Queste condizioni non esistono per il secondo ciclo. I ragazzi a volte vanno a scuola col motorino, ma soprattutto con i mezzi; tendono appena possono ad aggregarsi (è tipico della loro età); tendono alla socialità diffusa e spesso in deliberata trasgressione delle norme. Le classi sono numerose, gli spazi appena sufficienti, gli organici risicati.

Se dunque si vuole fare qualcosa per tentare di assicurare una sostanziale continuità di funzionamento a questo segmento di istruzione per il prossimo anno, bisogna agire su più fronti:

– garantire misure di natura sanitaria tempestive e capillari: tamponi frequenti, tracciamento dei contatti, vaccinazione di tutti gli adulti con cui i giovani entrano in contatto quotidiano;

– garantire il controllo del territorio nelle aree circostanti alle scuole per prevenire gli assembramenti e la socializzazione “selvaggia”;

– garantire un rafforzamento consistente dei mezzi di trasporto pubblico. Non è pensabile un ulteriore scaglionamento degli ingressi: già quello attuato quest’anno ha creati notevoli problemi senza sostanziali benefici;

last but not least: se veramente si vuole fare un intervento “pesante”, che dia risultati, occorre immettere risorse consistenti di organico nel secondo ciclo, per alleggerire la densità di alunni per classe. I locali si possono reperire in edifici, anche del primo ciclo, attualmente non utilizzati; preferibilmente per i primi due anni di corso, che meno hanno bisogno in genere di aule speciali e laboratori attrezzati. Oppure – in emergenza – si può pensare al ripristino dei doppi turni, magari alternandoli fra i gruppi di studenti. Solo portando il distanziamento “dentro” le classi e le scuole si può pensare di alleggerire significativamente uno dei principali fattori di rischio.

Certo, non è un intervento facile e non solo per una ragione di costi. Un conto è trovare nuovi docenti per le materie “generali”, che sono quasi tutte quelle del primo ciclo; un altro è trovarli, e di livello accettabile, per l’enorme varietà di quelle del secondo ciclo. Ma nascondersi i termini del problema non è mai stato il modo per trovare le soluzioni che funzionano.

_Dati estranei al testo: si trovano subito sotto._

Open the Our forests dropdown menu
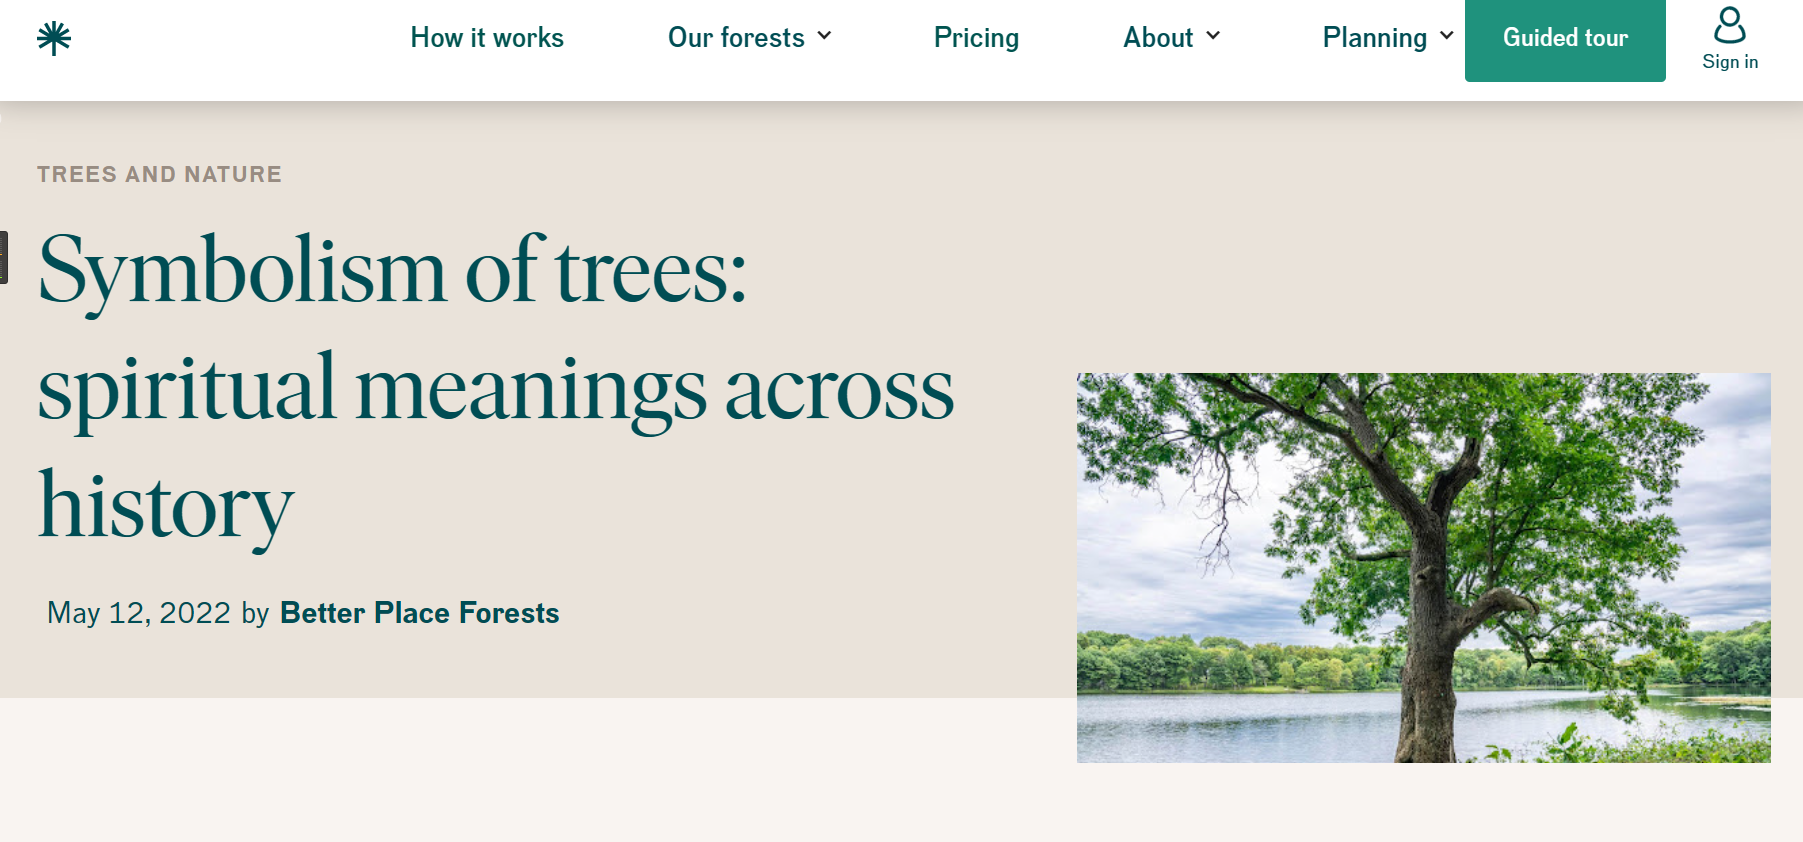The width and height of the screenshot is (1803, 842). (x=737, y=37)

Se si giunge alla conclusione che niente di questo può essere fatto, o che almeno non si può intervenire sulle tre questioni chiave (sanità, trasporti, organici), allora occorre porsi la grande domanda: fino a che punto crediamo veramente che la scuola sia una risorsa strategica per il paese, talmente prioritaria che non può più a lungo essere sacrificata?

Se lo crediamo veramente, la questione diventa analoga a quella delle attività economiche che stanno proprio in questi giorni ottenendo un allentamento delle maglie. Le priorità sono tali perché le altre esigenze possono esservi sacrificate. In altri termini, sarà necessario accettare un certo livello di aumento dei contagi come un prezzo ragionevole da pagare per preservare il funzionamento complessivo del sistema di istruzione.

Se la priorità rimane – come è stato finora – quella di ridurre la diffusione del virus, senza toccare le altre grandi variabili, allora smettiamo di raccontarcela ed accettiamo consapevolmente di sacrificare anche per il prossimo anno una generazione di giovani che ha già pagato un prezzo elevato al pubblico bene. Ci sono già stati in passato tempi drammatici che hanno indotto a pagare prezzi analoghi: l’ultimo, il triennio 1942-45, per la guerra.

Quello che non ci possiamo permettere è la “non scelta”: cioè il voler al tempo stesso affermare la centralità e la priorità della scuola, ma non sapere (o volere o potere) assumere le decisioni conseguenti per dare sostanza alla petizione di principio. Ovvero volere i risultati senza avere la forza di sostenerne i costi. Avere le idee chiare può non bastare per uscire dall’emergenza; ma rinunciare ad acquisire quelle chiarezze – anche a costo di scelte dolorose – è il modo sicuro per soccombere.